Collected data entries:
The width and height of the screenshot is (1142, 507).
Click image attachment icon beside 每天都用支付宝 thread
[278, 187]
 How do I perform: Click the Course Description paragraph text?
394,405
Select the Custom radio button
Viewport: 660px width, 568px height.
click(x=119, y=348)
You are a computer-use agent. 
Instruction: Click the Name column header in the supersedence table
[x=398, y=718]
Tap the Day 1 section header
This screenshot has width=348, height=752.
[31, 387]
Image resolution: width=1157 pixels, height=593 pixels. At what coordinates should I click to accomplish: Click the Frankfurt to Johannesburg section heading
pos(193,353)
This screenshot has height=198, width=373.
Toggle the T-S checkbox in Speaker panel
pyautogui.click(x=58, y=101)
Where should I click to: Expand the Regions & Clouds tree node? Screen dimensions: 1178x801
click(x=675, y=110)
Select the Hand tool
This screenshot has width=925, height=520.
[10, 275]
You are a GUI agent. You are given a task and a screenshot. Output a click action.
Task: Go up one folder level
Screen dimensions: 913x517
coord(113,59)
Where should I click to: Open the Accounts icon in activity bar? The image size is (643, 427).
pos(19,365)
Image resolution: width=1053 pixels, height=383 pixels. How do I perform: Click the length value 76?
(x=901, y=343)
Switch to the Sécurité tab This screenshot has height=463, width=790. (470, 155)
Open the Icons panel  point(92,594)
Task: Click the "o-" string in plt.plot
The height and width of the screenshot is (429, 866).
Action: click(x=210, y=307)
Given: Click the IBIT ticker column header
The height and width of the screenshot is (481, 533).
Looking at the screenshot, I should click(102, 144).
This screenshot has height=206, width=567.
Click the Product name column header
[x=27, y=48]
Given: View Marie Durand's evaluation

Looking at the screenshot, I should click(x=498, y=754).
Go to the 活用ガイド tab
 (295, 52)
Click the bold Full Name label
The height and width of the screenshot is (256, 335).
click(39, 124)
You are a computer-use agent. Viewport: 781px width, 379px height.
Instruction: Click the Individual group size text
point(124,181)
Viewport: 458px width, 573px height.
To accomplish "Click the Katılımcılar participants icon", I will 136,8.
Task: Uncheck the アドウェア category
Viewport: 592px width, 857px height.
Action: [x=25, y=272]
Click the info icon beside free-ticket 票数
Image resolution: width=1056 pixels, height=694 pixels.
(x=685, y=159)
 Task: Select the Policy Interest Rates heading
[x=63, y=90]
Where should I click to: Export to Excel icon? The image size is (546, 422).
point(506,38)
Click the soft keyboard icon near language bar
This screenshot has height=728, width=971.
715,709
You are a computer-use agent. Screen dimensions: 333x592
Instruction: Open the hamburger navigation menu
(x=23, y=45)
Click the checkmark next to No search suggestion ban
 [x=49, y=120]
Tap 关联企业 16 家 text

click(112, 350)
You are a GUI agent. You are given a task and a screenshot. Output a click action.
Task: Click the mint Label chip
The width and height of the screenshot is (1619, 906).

Activity>
You are asked to reproduce word for word the line containing "Image resolution: width=1053" and every subsequent line through the end of the entries.

Response>
Image resolution: width=1053 pixels, height=383 pixels. How do I perform: Click the length value 76?
(x=901, y=343)
Switch to the Sécurité tab This screenshot has height=463, width=790. (470, 155)
Open the Icons panel  point(92,594)
Task: Click the "o-" string in plt.plot
The height and width of the screenshot is (429, 866).
Action: click(x=210, y=307)
Given: Click the IBIT ticker column header
The height and width of the screenshot is (481, 533).
Looking at the screenshot, I should click(102, 144).
This screenshot has height=206, width=567.
Click the Product name column header
[x=27, y=48]
Given: View Marie Durand's evaluation

Looking at the screenshot, I should click(x=498, y=754).
Go to the 活用ガイド tab
 (295, 52)
Click the bold Full Name label
The height and width of the screenshot is (256, 335).
click(39, 124)
You are a computer-use agent. Viewport: 781px width, 379px height.
Instruction: Click the Individual group size text
point(124,181)
Viewport: 458px width, 573px height.
To accomplish "Click the Katılımcılar participants icon", I will 136,8.
Task: Uncheck the アドウェア category
Viewport: 592px width, 857px height.
Action: [x=25, y=272]
Click the info icon beside free-ticket 票数
Image resolution: width=1056 pixels, height=694 pixels.
(x=685, y=159)
 Task: Select the Policy Interest Rates heading
[x=63, y=90]
Where should I click to: Export to Excel icon? The image size is (546, 422).
point(506,38)
Click the soft keyboard icon near language bar
This screenshot has height=728, width=971.
715,709
You are a computer-use agent. Screen dimensions: 333x592
Instruction: Open the hamburger navigation menu
(x=23, y=45)
Click the checkmark next to No search suggestion ban
 [x=49, y=120]
Tap 关联企业 16 家 text

click(112, 350)
You are a GUI agent. You are given a task and a screenshot. Output a click action.
Task: Click the mint Label chip
The width and height of the screenshot is (1619, 906).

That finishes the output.